Rather, the economic outlook, the Fed recognizes, depends mainly on how quickly the United States can arrest the spread of the virus.

So what, exactly, did the Fed announce Sunday? And why?



The Fed cut its short-term rate by a full percentage point, its steepest cut since the financial crisis in 2008, to a range of zero to 0.25%. That is the lowest level since December 2015, when the Fed raised rates for the first time after leaving them at nearly zero for seven years.

Over time, this move should lower a broad range of borrowing costs for things like homes, credit cards and autos. Powell said that while the move is intended to lower borrowing costs now, it would become even more important once the outbreak passes and consumers and businesses are confident enough to ramp up spending again.

President Donald Trump has urged the Fed to consider cutting rates below zero, but Powell said the Fed isn’t considering that now.

“We do not see negative rates as an appropriate policy in the United States,” he said on the conference call Sunday.

The surprise moves were reminiscent of the financial crisis in 2008, when the Fed unveiled numerous emergency programs. But there is at least one important difference.

Mark Cabana, a rates strategist at Bank of America Securities, said that in this case the Fed won’t be seen as bailing out banks that crashed the economy through excessive mortgage lending.

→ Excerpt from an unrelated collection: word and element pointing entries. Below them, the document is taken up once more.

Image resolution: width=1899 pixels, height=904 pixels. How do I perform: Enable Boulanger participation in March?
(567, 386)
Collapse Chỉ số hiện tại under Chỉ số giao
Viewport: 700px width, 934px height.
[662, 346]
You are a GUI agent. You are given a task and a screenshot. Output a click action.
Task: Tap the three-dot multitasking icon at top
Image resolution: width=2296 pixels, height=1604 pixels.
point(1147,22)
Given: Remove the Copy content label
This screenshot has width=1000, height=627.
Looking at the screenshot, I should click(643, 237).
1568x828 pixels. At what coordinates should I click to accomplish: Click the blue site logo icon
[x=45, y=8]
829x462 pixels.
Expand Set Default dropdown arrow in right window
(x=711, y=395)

“This is nobody’s fault,” Cabana said. “This is a global pandemic. It’s an easier call for the Fed to make.”



On Monday, the Fed started buying at least $500 billion in Treasury securities and at least $200 billion of mortgage-backed securities issued by Fannie Mae and Freddie Mac. Those purchases are intended to smooth the functioning of the Treasury bond market and mortgage lending and to keep long-term borrowing rates down.

The Treasury market is the largest and most important such market in the world, because yields on Treasuries influence interest rates on many other loans and are used to price other global financial assets. Last week, banks and other large investors were unable to sell all the 10-year Treasuries they wanted to unload — pressure that inflated rates in that market. The Fed’s buying is intended to plug that gap and keep rates low.

“When stresses arise in the Treasury market, they can reverberate throughout financial markets and the entire economy,” Powell said.

On Monday, however, the yield on the 10-year fell to 0.73% in evening trading, down from nearly 1% late Sunday. That suggests that the Fed’s purchases, which it began Monday, have succeeded in unclogging transactions in that market.



The Fed said it has dropped its requirement that banks hold cash equal to 10% of their customers’ deposits, thereby allowing banks to lend that money instead. It also said that banks can use additional cash buffers that were imposed after the 2008 financial crisis for lending. This move addresses complaints from many banks that regulatory limits were inhibiting their ability to lend when credit is in high demand.



The Fed is joining in a coordinated global action, with the Bank of Canada, the Bank of England, the Bank of Japan, the European Central Bank and the Swiss National Bank, to provide cheap dollar credit to banks overseas. The swap lines offer credit for a longer period of 84 days, instead of the standing offer of one week. This move is intended to ensure that foreign banks continue to have access to dollars that they lend to overseas companies.



Fed policymakers decided to open up a little-used tool, known as the “discount window,” that enables banks to borrow at very low interest rates from the Fed. It cut the interest rate for those loans by 1.5 percentage points, to just 0.25%, to encourage more banks to take advantage of the window, which carries a stigma because it’s typically used by banks only when they’re in trouble. It also said banks could borrow for 90 days.